LIVIO GHIRINGHELLI - 23/03/2018

scuolaIn aprile sono stati approvati dal Governo i Decreti legislativi previsti dalla Legge n.107 / 2015 detta della Buona Scuola. Non si tratta di una mera attuazione, bensì di correttivi da considerare alla stregua di una miniriforma. Vi sono contemplati settori nevralgici del sistema scolastico, sempre in fase di adeguamento, relativi al reclutamento e formazione professionale degli insegnanti, alla valutazione degli studenti, all’inclusione degli alunni disabili e al sistema prescolare.

La formazione dei docenti è prevista nell’arco di circa sette anni dopo il conseguimento del diploma per accedere all’insegnamento. Si è passati dalle Scuole di specializzazione (SISS), istituite nel 1990, al Tirocinio formativo attivo (TFA) della Riforma Gelmini (2010) a norme ora più conformi alla realtà (si consideri che attualmente molti docenti compiono il tirocinio attraverso le supplenze, inglobate nel percorso formativo). Così si introduce, dopo il superamento di un concorso pubblico nazionale, un percorso triennale di Formazione iniziale e tirocinio (FIT) con una procedura di accesso ai ruoli a tempo indeterminato, che sarà a regime tra dieci anni, previo il superamento delle valutazioni sia intermedie che finali.

Invece la Buona scuola ipotizza a torto di risolvere i problemi del precariato in due anni. Si può oggi constatare che i docenti non risultano troppi rispetto alle esigenze, quanto male distribuiti tra le varie discipline e le diverse aree geografiche (deficit per matematica e scienze nella scuola secondaria di primo grado ad es., esubero per quanto concerne la disciplina del diritto). Il rapporto tra posti disponibili e titolari si configura al sud oltre il 90%, mentre al Nord è sotto il 70%. Da noi ci sono più posti che docenti. Il calo demografico previsto nella scuola di primo ciclo non farà che aggravare la situazione.

Per quanto concerne i dirigenti scolastici, dopo la riforma attuata da Luigi Berlinguer nel 1998, nel quadro dell’autonomia e della relativa responsabilità di gestione, va avvertita l’assurdità di una situazione in cui i Presidi sono schiacciati dalle incombenze che derivano dalla gestione amministrativa burocratizzata (sono ridotti spesso a passacarte) rispetto alla delicatezza e importanza di una funzione globalmente intesa a privilegiare l’aspetto educativo come l’autonomia esige. O si risponde in toto o ci si limita ad applicare diligentemente, ma passivamente, le direttive dell’Amministrazione.

## Dati forniti
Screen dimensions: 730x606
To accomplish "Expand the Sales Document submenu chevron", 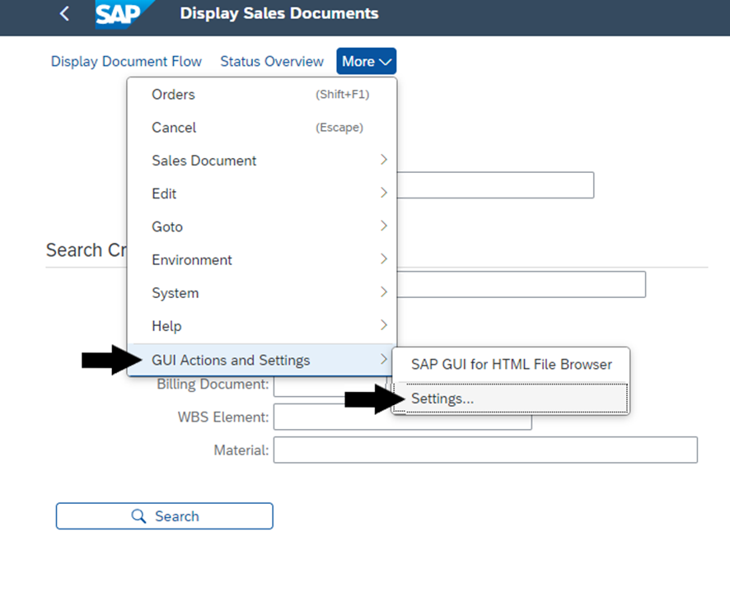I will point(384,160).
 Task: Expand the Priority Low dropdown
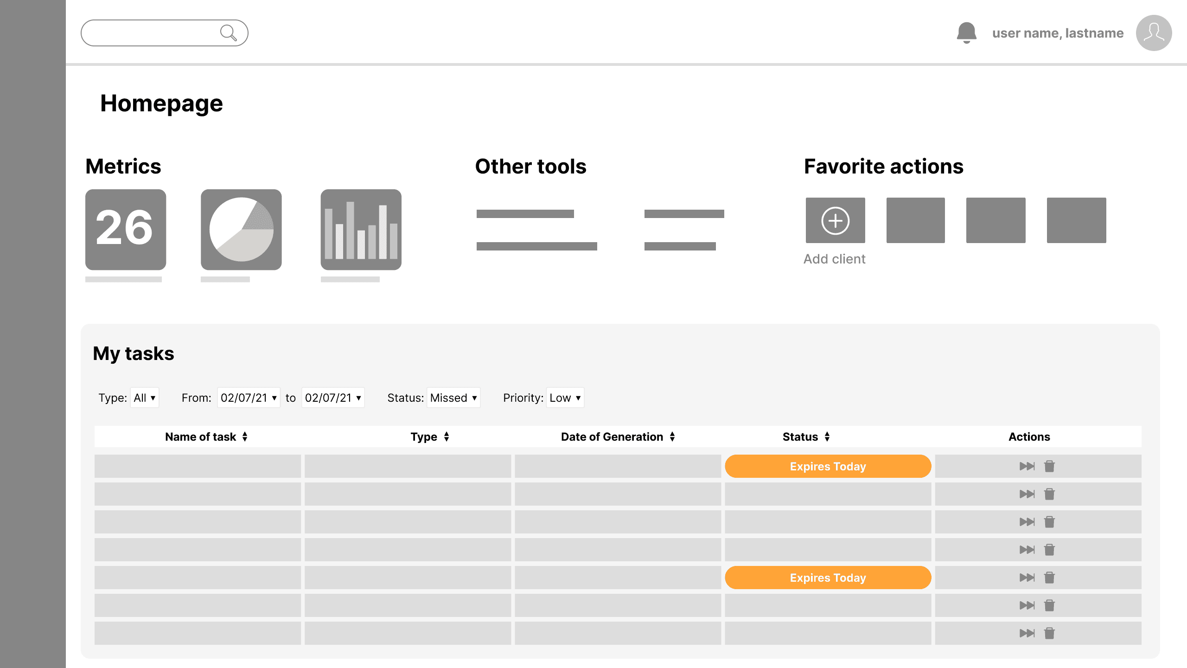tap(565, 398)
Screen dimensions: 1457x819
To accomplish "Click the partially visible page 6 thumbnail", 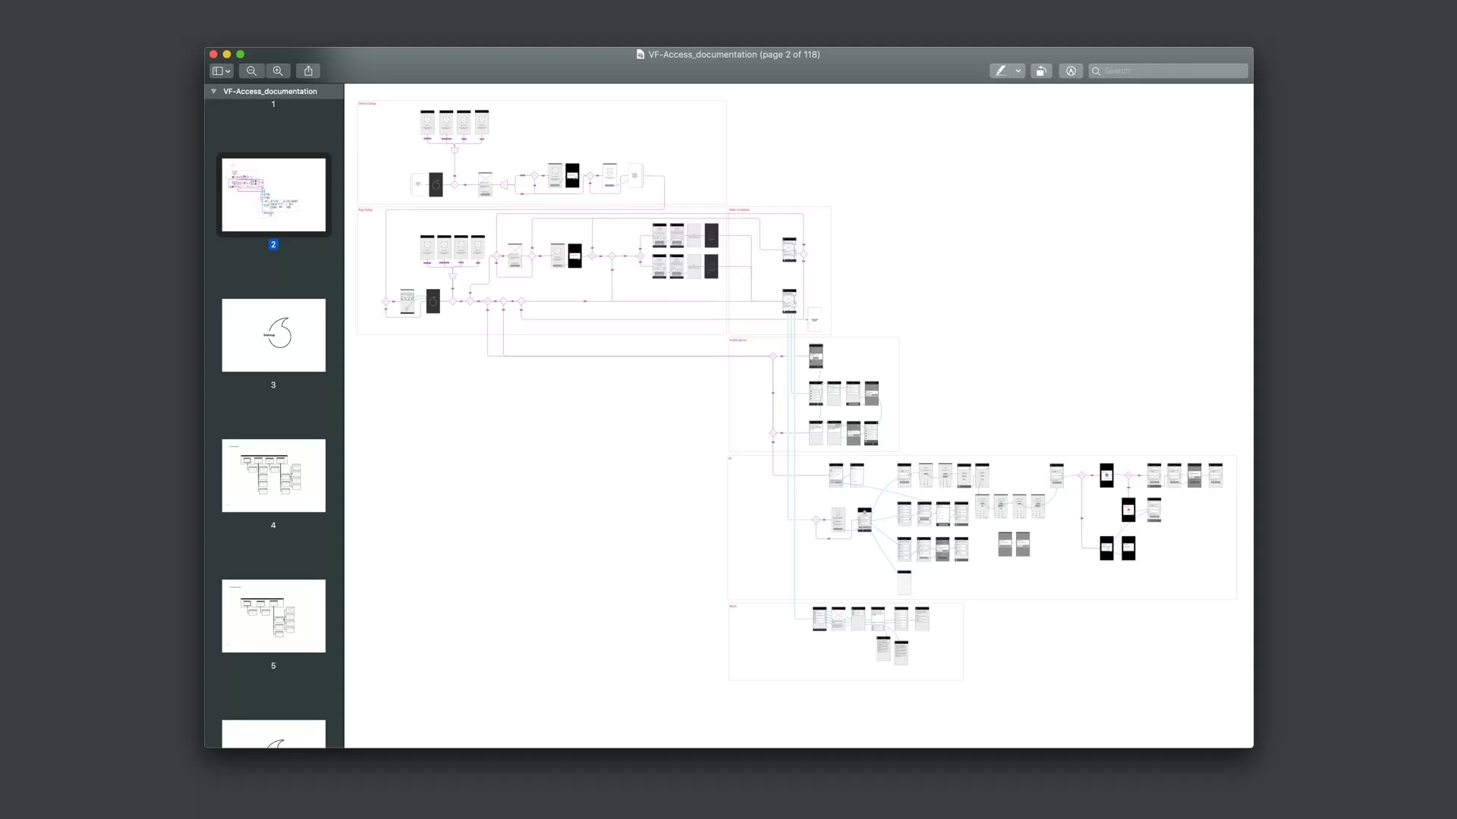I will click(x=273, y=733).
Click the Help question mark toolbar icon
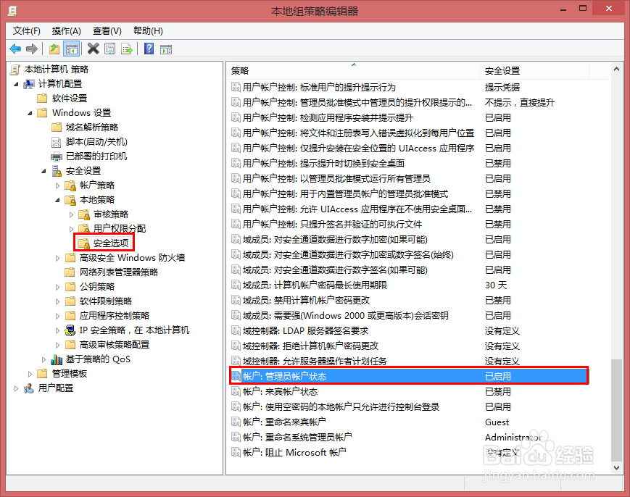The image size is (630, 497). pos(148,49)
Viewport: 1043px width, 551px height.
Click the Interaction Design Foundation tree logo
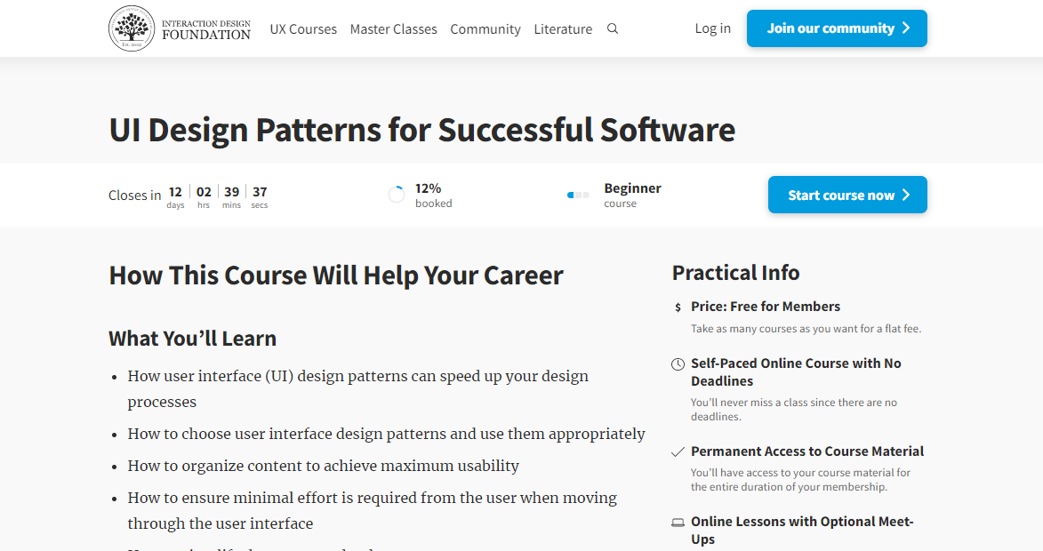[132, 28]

## Attività da svolgere
1. Rispondi a queste domande sul brano:
(a) In quale anno sono state istituite le Scuole di specializzazione (SISS)?
(b) Quanti anni dura il percorso di Formazione iniziale e tirocinio (FIT)?
(c) Per quale disciplina il brano segnala un esubero di docenti?
2. Riporta fedelmente la parte del brano compresa tra "La formazione dei" e "intermedie che finali.", estremi inclusi.
3. Secondo il brano, perché le nuove norme sulla formazione dei docenti sono più conformi alla realtà?

## Risposte alle attività
1.
(a) Nel 1990.
(b) Tre anni.
(c) Per il diritto.

2.
La formazione dei docenti è prevista nell’arco di circa sette anni dopo il conseguimento del diploma per accedere all’insegnamento. Si è passati dalle Scuole di specializzazione (SISS), istituite nel 1990, al Tirocinio formativo attivo (TFA) della Riforma Gelmini (2010) a norme ora più conformi alla realtà (si consideri che attualmente molti docenti compiono il tirocinio attraverso le supplenze, inglobate nel percorso formativo). Così si introduce, dopo il superamento di un concorso pubblico nazionale, un percorso triennale di Formazione iniziale e tirocinio (FIT) con una procedura di accesso ai ruoli a tempo indeterminato, che sarà a regime tra dieci anni, previo il superamento delle valutazioni sia intermedie che finali.

3. Oggi molti docenti compiono il tirocinio attraverso le supplenze. Le nuove norme inglobano queste supplenze nel percorso formativo.